Prometheus and Grafana: with Istio to record metrics that track the health of Istio and of applications within the service mesh and Grafana for visualization
Kiali: Understand the structure and health of your service mesh by monitoring traffic flow to infer the topology and report errors.
Jaegar: allowing users to monitor and troubleshoot transactions in complex distributed systems.
Access Kiali by PortForwarding: kubectl port-forward svc/kiali 20001:20001 -n istio-system
To see trace , you must send request to your service :
for i in $(seq 1 1000); do curl -s -o /dev/null “https://test.istio.online/productpage"; done


Access Jaegar: kubectl port-forward -n istio-system $(kubectl get pod -n istio-system -l app=jaeger -o jsonpath=’{.items[0].metadata.name}’) 16686:16686 &

Access Grafana: kubectl port-forward svc/grafana 3000:3000 -n istio-system

Creating Traffic Splitting where 100% traffic request will go to review v1 pod(microservice) and 0% traffic to other v2 and v3 pods.
Steps: -
a. Go to reviews microservice details page
b. Click on Actions + Traffic Shifting and add 100% traffic to v1 and 0% to v2 and v3 and click create
c. VirtualService and DestinationRules are automatically generated from kiali console
VirtualService: It defines a set of traffic routing rules to apply to a kubernetes service or subset of service based on the matching criteria.
DestinationRule: It defines policies that apply to traffic intended for a service after routing has occurred.
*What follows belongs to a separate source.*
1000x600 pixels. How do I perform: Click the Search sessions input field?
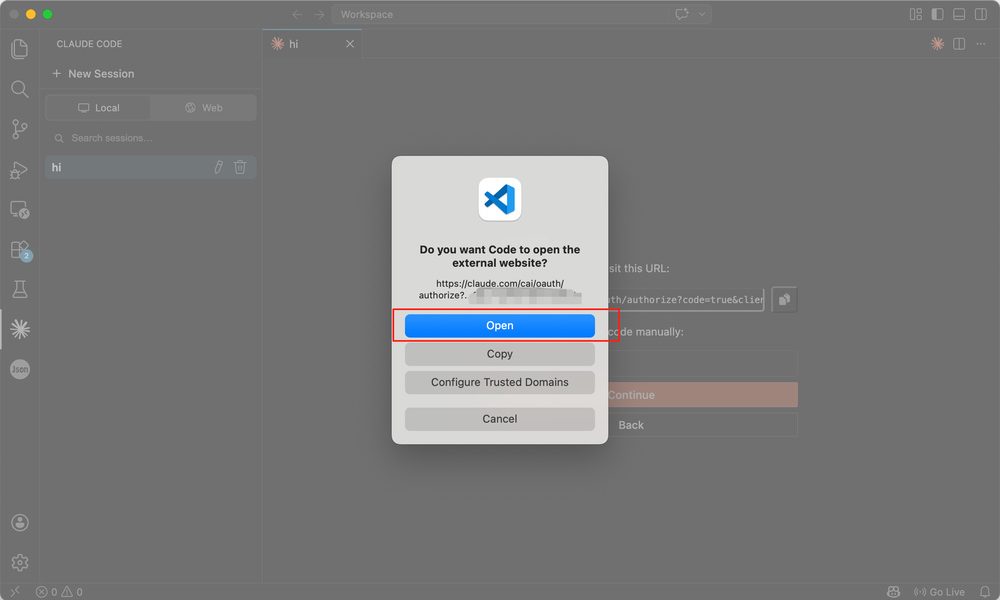[x=150, y=137]
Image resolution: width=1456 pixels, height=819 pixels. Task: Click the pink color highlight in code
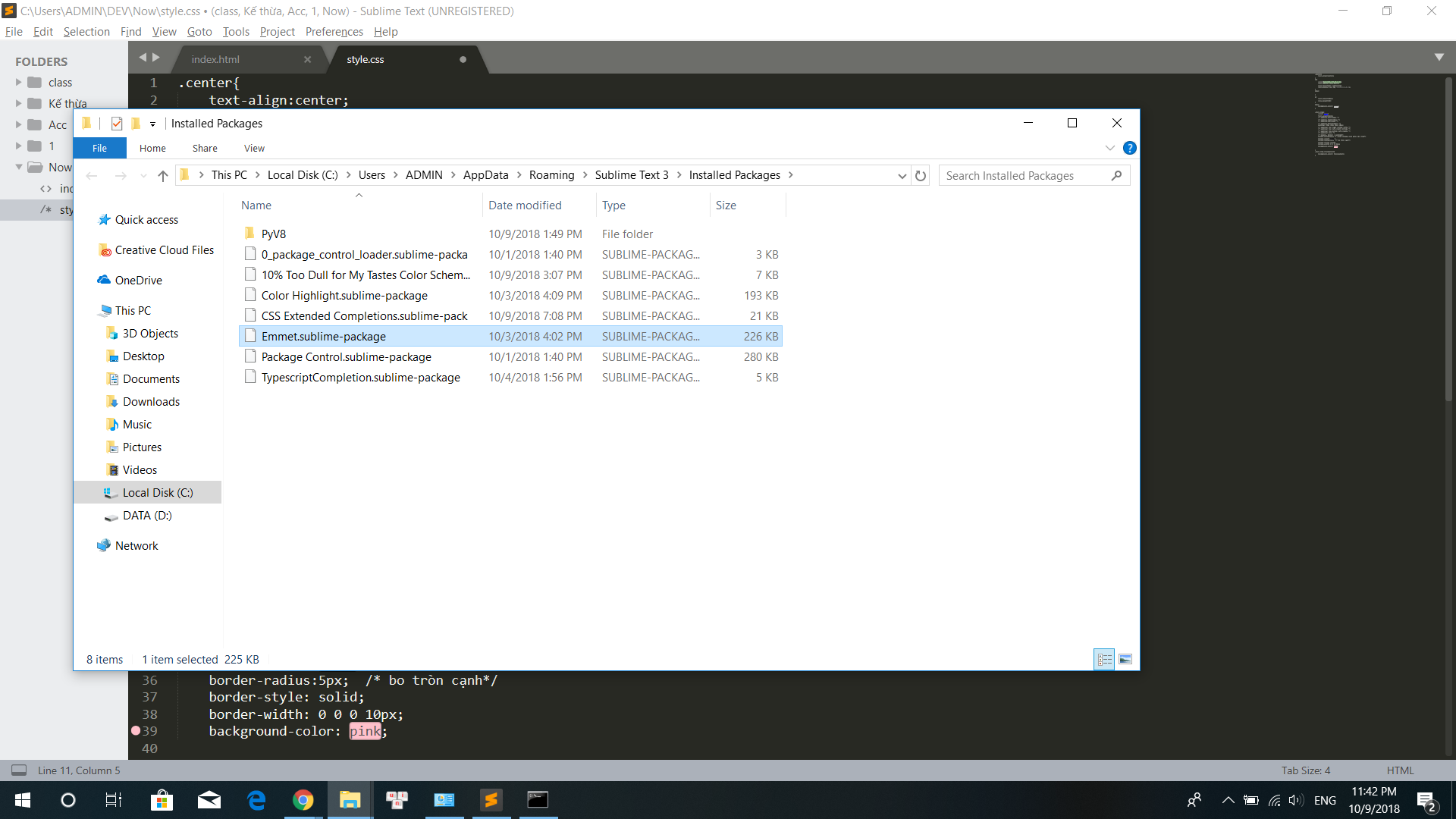(365, 731)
Example of Traffic Splitting , sending 100% traffic to reviews v1 microservice

Now you are able to see the virtualservice and destination rules applied

From the dashboard we are clearly able to see all the traffic are send to v1 Reviews service.
Creating Traffic Shifting where 70% traffic request will go to review v1 pod(microservice) and 30% traffic to other v2 and 0% traffic to v3 pods.


From the Kiali Dashboard (Versioned Graph), you are able to see that 70% traffic goes to Reviews v1 microservice and 30% to Reviews v2 microservice.